Every line of the material below that contains the string "date" must appear in the answer.

The data:
::::

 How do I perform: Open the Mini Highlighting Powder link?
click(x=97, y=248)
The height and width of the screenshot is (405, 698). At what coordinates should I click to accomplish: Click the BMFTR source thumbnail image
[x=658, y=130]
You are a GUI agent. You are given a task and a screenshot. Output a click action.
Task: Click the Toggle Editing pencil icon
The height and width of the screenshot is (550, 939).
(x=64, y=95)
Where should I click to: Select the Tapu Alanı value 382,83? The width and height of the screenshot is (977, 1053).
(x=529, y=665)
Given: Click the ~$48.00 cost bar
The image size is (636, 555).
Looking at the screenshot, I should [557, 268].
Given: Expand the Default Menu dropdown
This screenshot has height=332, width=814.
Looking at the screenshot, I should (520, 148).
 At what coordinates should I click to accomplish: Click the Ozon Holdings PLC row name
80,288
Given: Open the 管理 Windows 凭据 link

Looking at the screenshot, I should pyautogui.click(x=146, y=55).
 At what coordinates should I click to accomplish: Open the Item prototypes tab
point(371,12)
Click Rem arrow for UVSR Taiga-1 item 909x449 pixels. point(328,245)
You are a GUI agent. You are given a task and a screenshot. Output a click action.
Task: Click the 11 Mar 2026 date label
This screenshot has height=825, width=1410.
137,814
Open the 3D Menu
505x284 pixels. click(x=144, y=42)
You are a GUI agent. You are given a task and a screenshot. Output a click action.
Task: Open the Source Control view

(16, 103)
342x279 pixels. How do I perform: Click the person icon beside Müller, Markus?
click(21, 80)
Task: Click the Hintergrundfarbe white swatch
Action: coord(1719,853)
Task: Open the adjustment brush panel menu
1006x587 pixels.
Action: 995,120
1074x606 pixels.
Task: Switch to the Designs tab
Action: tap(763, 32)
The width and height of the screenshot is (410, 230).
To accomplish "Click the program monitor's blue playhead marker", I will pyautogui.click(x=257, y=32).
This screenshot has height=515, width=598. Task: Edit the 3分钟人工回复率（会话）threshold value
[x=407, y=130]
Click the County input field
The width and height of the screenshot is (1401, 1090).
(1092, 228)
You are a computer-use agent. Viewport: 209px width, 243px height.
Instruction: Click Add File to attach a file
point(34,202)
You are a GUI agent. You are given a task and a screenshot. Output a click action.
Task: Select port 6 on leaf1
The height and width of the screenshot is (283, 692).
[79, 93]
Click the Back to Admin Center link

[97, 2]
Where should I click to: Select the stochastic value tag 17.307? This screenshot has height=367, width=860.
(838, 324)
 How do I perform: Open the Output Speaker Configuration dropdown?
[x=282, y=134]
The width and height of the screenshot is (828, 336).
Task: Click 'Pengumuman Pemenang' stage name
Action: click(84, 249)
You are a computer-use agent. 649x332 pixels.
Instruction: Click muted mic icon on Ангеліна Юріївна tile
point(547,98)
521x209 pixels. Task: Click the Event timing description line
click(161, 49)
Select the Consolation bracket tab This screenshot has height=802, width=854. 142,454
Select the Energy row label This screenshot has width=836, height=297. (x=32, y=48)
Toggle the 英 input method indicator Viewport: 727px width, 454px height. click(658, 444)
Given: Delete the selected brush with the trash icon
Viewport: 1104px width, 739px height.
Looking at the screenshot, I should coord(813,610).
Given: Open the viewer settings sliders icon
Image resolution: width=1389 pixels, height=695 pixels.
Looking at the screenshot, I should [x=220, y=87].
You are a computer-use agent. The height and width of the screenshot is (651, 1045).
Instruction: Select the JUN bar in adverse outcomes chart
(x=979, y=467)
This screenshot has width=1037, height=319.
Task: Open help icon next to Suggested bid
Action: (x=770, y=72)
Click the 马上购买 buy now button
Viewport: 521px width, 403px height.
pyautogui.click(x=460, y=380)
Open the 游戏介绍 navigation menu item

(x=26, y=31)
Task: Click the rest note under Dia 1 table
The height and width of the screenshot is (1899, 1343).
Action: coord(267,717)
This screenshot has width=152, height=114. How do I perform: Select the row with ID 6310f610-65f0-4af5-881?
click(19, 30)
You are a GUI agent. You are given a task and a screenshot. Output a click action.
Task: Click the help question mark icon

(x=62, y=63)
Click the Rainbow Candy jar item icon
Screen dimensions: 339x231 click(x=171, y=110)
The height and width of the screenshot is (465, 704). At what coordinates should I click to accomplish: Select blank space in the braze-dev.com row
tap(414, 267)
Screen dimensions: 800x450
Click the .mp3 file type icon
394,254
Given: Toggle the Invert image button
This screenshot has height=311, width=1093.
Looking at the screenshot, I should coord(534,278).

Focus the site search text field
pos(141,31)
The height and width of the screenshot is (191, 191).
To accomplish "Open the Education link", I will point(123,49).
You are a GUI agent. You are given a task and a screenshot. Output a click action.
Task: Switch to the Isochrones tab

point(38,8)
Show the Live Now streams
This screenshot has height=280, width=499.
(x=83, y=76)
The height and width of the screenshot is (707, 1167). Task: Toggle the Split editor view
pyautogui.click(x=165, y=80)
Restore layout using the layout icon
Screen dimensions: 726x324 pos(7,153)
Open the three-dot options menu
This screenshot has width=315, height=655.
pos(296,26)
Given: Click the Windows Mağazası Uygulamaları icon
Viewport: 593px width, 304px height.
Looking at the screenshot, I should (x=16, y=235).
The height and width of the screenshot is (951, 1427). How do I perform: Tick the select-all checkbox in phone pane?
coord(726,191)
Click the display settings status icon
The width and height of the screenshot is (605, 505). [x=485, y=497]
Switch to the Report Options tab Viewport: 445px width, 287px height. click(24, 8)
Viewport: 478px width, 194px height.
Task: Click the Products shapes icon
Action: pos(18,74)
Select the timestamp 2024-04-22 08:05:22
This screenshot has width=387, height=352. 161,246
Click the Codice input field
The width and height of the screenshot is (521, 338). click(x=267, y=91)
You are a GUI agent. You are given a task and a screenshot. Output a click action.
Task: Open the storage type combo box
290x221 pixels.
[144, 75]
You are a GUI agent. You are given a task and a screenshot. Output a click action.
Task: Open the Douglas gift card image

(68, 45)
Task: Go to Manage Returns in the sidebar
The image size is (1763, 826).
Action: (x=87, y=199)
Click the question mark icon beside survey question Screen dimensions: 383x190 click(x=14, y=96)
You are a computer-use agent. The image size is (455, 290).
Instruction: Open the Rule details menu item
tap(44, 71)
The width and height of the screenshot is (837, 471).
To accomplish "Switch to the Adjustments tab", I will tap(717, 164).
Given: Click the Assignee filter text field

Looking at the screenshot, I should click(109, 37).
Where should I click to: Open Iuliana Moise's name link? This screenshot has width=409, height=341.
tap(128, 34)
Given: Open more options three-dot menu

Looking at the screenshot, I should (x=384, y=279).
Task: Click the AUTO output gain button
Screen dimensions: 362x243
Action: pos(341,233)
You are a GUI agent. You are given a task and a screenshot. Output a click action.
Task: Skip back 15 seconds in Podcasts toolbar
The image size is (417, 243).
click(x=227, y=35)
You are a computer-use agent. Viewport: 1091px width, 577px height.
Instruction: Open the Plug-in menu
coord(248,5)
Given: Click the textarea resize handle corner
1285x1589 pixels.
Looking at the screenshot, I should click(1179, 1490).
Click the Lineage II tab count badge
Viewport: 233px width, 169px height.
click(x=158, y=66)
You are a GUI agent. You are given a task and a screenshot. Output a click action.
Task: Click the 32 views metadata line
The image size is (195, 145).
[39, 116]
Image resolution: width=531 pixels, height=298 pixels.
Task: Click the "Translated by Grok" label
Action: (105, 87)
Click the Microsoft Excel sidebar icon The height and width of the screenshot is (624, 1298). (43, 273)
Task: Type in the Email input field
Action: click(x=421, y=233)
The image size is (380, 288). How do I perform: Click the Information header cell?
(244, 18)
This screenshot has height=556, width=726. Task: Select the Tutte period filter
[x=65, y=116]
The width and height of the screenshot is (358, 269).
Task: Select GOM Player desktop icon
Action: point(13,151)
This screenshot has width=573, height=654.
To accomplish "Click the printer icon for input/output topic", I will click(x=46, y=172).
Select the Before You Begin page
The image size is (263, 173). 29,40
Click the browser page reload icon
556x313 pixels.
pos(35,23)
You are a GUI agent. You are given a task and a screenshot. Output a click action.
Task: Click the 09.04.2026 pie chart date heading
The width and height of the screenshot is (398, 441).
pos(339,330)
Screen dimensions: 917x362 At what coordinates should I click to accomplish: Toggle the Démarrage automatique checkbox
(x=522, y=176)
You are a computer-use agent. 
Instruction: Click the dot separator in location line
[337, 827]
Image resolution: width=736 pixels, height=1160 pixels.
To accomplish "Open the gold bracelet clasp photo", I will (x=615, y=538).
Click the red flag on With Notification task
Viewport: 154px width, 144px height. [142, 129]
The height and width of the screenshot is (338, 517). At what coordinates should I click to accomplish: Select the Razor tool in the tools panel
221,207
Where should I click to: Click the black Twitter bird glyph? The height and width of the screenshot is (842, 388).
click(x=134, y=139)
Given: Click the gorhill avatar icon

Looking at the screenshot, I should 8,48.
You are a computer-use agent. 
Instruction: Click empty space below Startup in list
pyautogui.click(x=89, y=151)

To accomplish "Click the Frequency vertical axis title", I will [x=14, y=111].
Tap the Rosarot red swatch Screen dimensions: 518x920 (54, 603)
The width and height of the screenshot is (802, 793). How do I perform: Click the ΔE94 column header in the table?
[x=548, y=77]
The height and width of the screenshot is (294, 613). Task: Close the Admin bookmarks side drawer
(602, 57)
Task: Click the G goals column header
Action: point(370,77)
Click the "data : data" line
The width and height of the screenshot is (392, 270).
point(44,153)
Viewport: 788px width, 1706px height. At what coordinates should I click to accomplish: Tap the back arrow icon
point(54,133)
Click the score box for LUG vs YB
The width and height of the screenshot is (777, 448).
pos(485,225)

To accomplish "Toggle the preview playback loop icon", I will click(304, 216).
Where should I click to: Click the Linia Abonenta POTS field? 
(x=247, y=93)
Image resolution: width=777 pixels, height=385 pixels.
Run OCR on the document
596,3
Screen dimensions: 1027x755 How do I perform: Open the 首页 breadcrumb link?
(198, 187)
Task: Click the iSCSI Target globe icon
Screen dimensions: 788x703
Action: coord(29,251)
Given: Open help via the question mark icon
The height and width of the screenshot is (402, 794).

::::

Output of the exercise:
Task: Click the 11 Mar 2026 date label
Task: Click the 09.04.2026 pie chart date heading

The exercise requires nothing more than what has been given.